» Alıntılanan Yazı:

Top
Emre Aköz

Emre Aköz

emre.akoz@sabah.com.tr

17/11/2003

Yasakçılık toplumsal genimizde var

Değişim kavramı son yıllarda moda oldu. Aslına bakılırsa bu haliyle fazlasıyla 'genel', hatta bazen 'anlamsız' bir kavram. Çünkü yönü belirlemiyor. Değişim oluyor da; ne tarafa doğru? Biliyoruz: Olgunlaşma da değişimdir, çürüme de! Bir de değişimin tersi var. Yıllar geçiyor, mekanlar farklılaşıyor, yeni kuşaklar yetişiyor ama bir de bakıyoruz, bir arpa boyu yol almışız. İster istemez değişmeyeni, yerinden kımıldamayanı ya da farklı biçimler altında varlığını sürdüreni ifade eden kavramlara da başvuruyoruz. Örneğin, "Yasakçılık bizim toplumsal genimizde var" diyoruz. Hakikaten de "Yassah hemşerim..." lafı geçmişte kalırken, "Olamaz, giremez, çıkamaz, yapamaz" gibi sade, basit ama kesin sözler onun yerini alıyor. Şöyle...

» Gösterilen Bilgiler:
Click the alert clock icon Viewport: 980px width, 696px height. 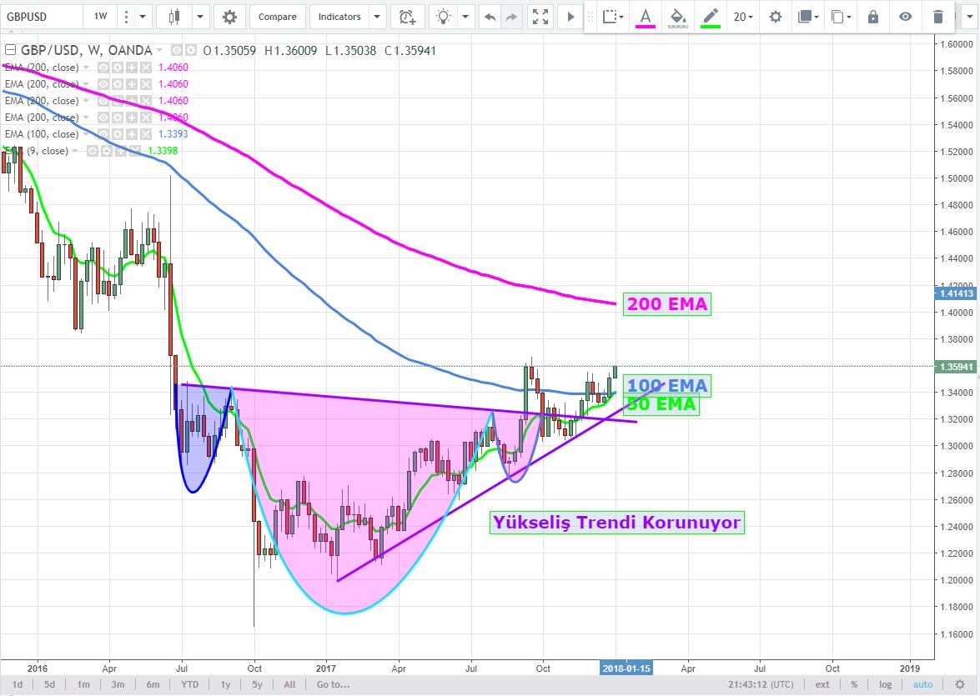(x=406, y=17)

» Alıştırma Koşulları:
• 1. Yazıya göre aşağıdaki soruları yanıtlayın.
(a) Değişim kavramı neden fazlasıyla genel bir kavramdır?
(b) Hangi iki şeyin de değişim olduğu söyleniyor?
(c) Geçmişte kaldığı belirtilen laf hangisidir?
• 2. Yazıda "Yassah hemşerim..." lafının yerini aldığı söylenen sözlerin tümünü sıralayın.
• 3. Yazıyı iki cümleyle özetleyin.
Satırlar, yazıdan bağımsız ayrı bir malzemedir.

» Görev Sonuçları:
• 1.
(a) Çünkü yönü belirlemiyor.
(b) Olgunlaşma ve çürüme.
(c) "Yassah hemşerim..."

• 2. Olamaz, giremez, çıkamaz, yapamaz.

• 3. Son yıllarda moda olan değişim kavramı yön belirlemediği için fazlasıyla genel, hatta bazen anlamsızdır; olgunlaşma da çürüme de bir değişimdir. Yıllar geçse de ancak bir arpa boyu yol alındığı görülür; örneğin "Yassah hemşerim..." lafı geçmişte kalırken onun yerini "Olamaz, giremez, çıkamaz, yapamaz" gibi sade ama kesin sözler alır.